De acordo com a Docapesca, com o investimento, a Marina de Lagos vai contar com uma nova área, melhores infraestruturas e mais estacionamento.
A concessão de uma nova área à empresa gestora da Marina de Lagos vai permitir melhorar a capacidade de resposta da infraestrutura e as condições dos pescadores locais, disse ontem à Lusa o presidente da Docapesca, Sérgio Faias.
Ao abrigo de um contrato assinado em Lagos, a Docapesca concessiona a nova área da Marina por um período de 50 anos à Marlagos – Iniciativas Turística, que vai realizar investimentos de 12,2 milhões de euros para melhorar a capacidade da infraestrutura e as condições dos pescadores.
Em declarações à Lusa, Sérgio Faias adiantou que o investimento «vai permitir a criação de uma área de estacionamento a seco para 108 embarcações, estacionamento de viaturas dos clientes da marina até 75 viaturas e, depois, uma zona de comércio e serviços para os nautas na zona de terrapleno, em que será construído um edifício com esses serviços para a náutica».
O presidente da Docapesca esclareceu que o contrato assinado «incide sobre uma parte da pesca» e foi, por isso, garantido «um conjunto de contrapartidas para o sector da pesca profissional», avaliadas em 2,3 milhões de euros, e que vão permitir a construção de 30 novos armazéns de aprestos.
Os armazéns que hoje em dia são utilizados pelos pescadores, «têm poucas condições, mesmo de salubridade» pelo que vão ser demolidos para dar lugar aos novos espaços de arrumação, especificou aquele responsável.
As contrapartidas preveem também a «construção e instalação de cais flutuantes para 50 embarcações da pesca profissional» e de outros, para as pequenas embarcações locais dos residentes no concelho.
«Na Marina de Lagos vão ser criados 100 lugares de estacionamento para embarcações superiores a 10 metros, portanto estamos a falar de segmentos já com algum poder de compra e para novas tipologias de embarcações», sublinhou o presidente da Docapesca.
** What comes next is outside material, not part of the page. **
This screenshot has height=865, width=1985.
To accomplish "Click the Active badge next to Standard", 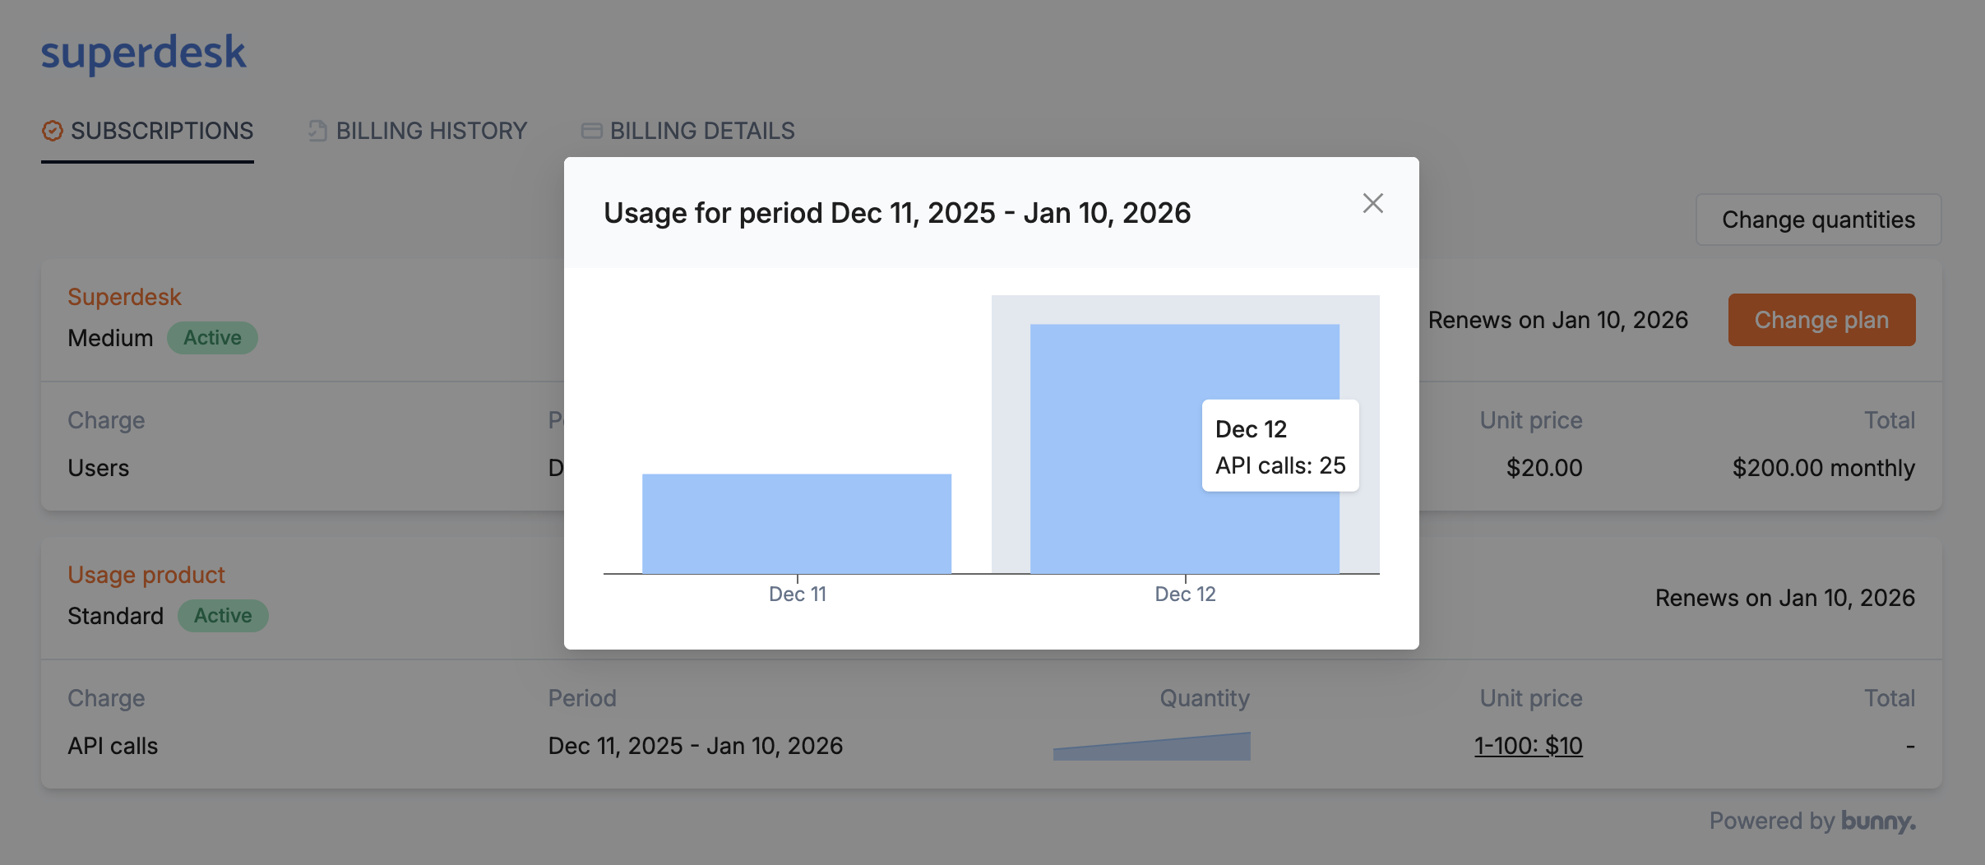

Sérgio Faias recordou ainda que o investimento vai também criar melhores condições para as 40 embarcações marítimo-turísticas que fazem passeios pelas grutas e deixar a Marina de Lagos preparada com «um novo núcleo» e «um conjunto de novos serviços».
Desta forma, a Marina de Lagos vai poder responder a novos nichos de mercado e acolher «embarcações de maior dimensão e com tipologias diferentes das atuais», frisou.
De acordo com o responsável pela empresa que gere os portos e lotas portugueses, hoje em dia há uma evolução dos monocascos para catamarãs e trimarãs e, desta forma, a infraestrutura conseguirá «dar resposta também a esse tipo de embarcações».
Sérgio Faias adiantou que, paralelamente, um protocolo celebrado com a Câmara Municipal de Lagos vai permitir atribuir ao município uma área para compensar a perda de uma outra zona que integrará a nova concessão da Marina.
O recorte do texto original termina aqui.